25 May 2016 – Robert Slotover is a classical music agent with an abiding love of wine, particularly that made from obscure grape varieties. Here he muses on connections between his two great interests.
Music and wine? There seems to be a connection but what is it? Setting ‘Lunchtime O’Boulez’ [the British satirical magazine Private Eye’s music critic] aside, there have been attempts to marry wine and music both in the vineyard and tasting room. Rather a lot has been written about the effect of playing music to the grapes in the vineyard and to the wine in the cellar. Even more about how music might change the perception of wine. Some of these articles sound scientific but looking at the so-called ‘crossmodal correspondences’ (‘Wine and music (II): can you taste the music? Modulating the experience of wine through music and sound’ by Charles Spence and Qian Wang, BioMed Central, 20 November 2015), they look totally subjective and unscientific to me. [You can read more about Qian/Janice Wang in Varsity tasting match – an Asian triumph published earlier this year – JR]

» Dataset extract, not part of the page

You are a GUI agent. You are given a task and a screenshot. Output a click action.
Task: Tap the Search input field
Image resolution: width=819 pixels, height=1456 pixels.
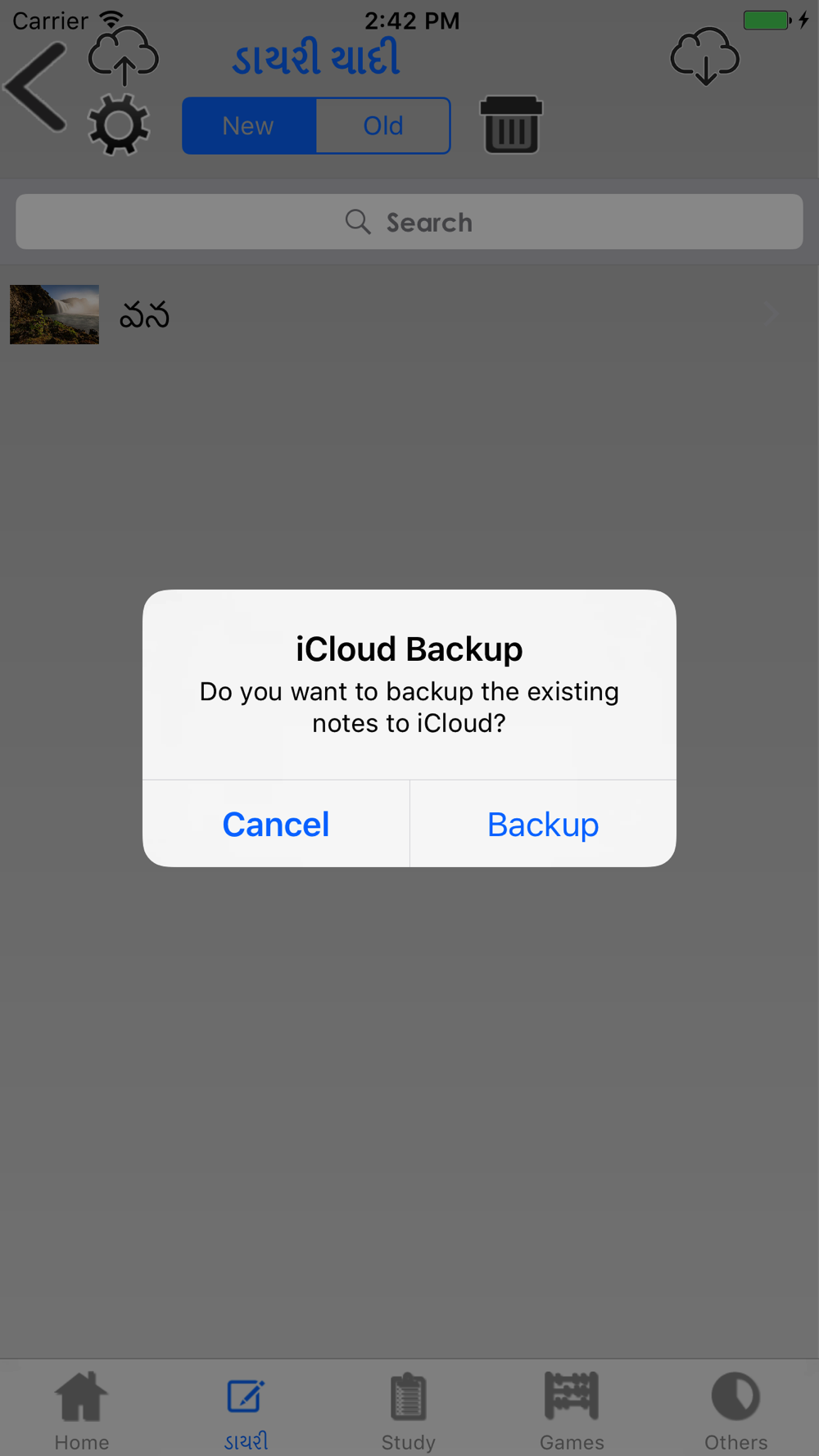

Music recommendations to enhance the flavour of particular varietal wines
These examples are quoted by Spence and Wang.
‘All along the Watchtower’ – Jimi Hendrix
‘Honky Tonk Woman’ – The Rolling Stones
‘Live and Let Die’ – Paul McCartney and Wings
‘Won’t Get Fooled Again’ – The Who
‘Atomic’ – Blondie
‘Rock DJ’ – Robbie Williams
‘What’s Love Got To Do With It?’ – Tina Turner
‘Spinning Around’ – Kylie Minogue
‘Nessun Dorma’ – Puccini
‘Orinoco Flow’ – Enya
‘Chariots of Fire’ – Vangelis
‘Canon’ – Johann Pachelbel
‘(Sitting On) The Dock of The Bay’ – Otis Redding
‘Easy’ – Commodores
‘Over the Rainbow’ – Eva Cassidy
‘Heartbeats’ – Jose Gonzalez
I would suggest just as valid could be:
Perhaps it would be interesting to know what the great composers drank?
How about these pairings:
Sweets, cheese Champagne
Fillets of fish Bordeaux (St-Émilion, St-Estèphe, Pauillac)
Pastry, mushrooms, turkey Rhine wine
Lean salami, pigs trotters,
Macheroni with caviar, tuna or bottarga Madeira
To which famous classical composer would you ascribe these? Someone a bit avant-garde perhaps? Luciano Berio? Luigi Nono? No, indeed no, these are the combinations of none other than Gioachino Rossini (pictured), the most famous gourmet among the great composers. He was not known for progressive tendencies in music but these are rather bold food pairings to which he gave careful consideration when planning his famous Saturday night dinners in Paris during his long retirement.
What then were the tastes of the 20th-century avant garde? In the period when he drank wine at all, Boulez was not much concerned with what he drank. Stockhausen shared a taste for Rhine wine with Beethoven, which is not surprising since they came from the same area (Cologne/Bonn). Luciano Berio produced his own wine, a Tuscan IGT called Precale, so in terms of wine they were a good deal less avant-garde than Rossini.
Wagner liked St Péray, the Rhône white suddenly back in favour these days. He ordered 100 bottles for Bayreuth. When Verdi set off for an extended stay in St Petersburg to rehearse and conduct the world premiere of his ‘Russian’ opera, La forza del destino, he took cases of Bordeaux with him, not wine from his native Emilia-Romagna.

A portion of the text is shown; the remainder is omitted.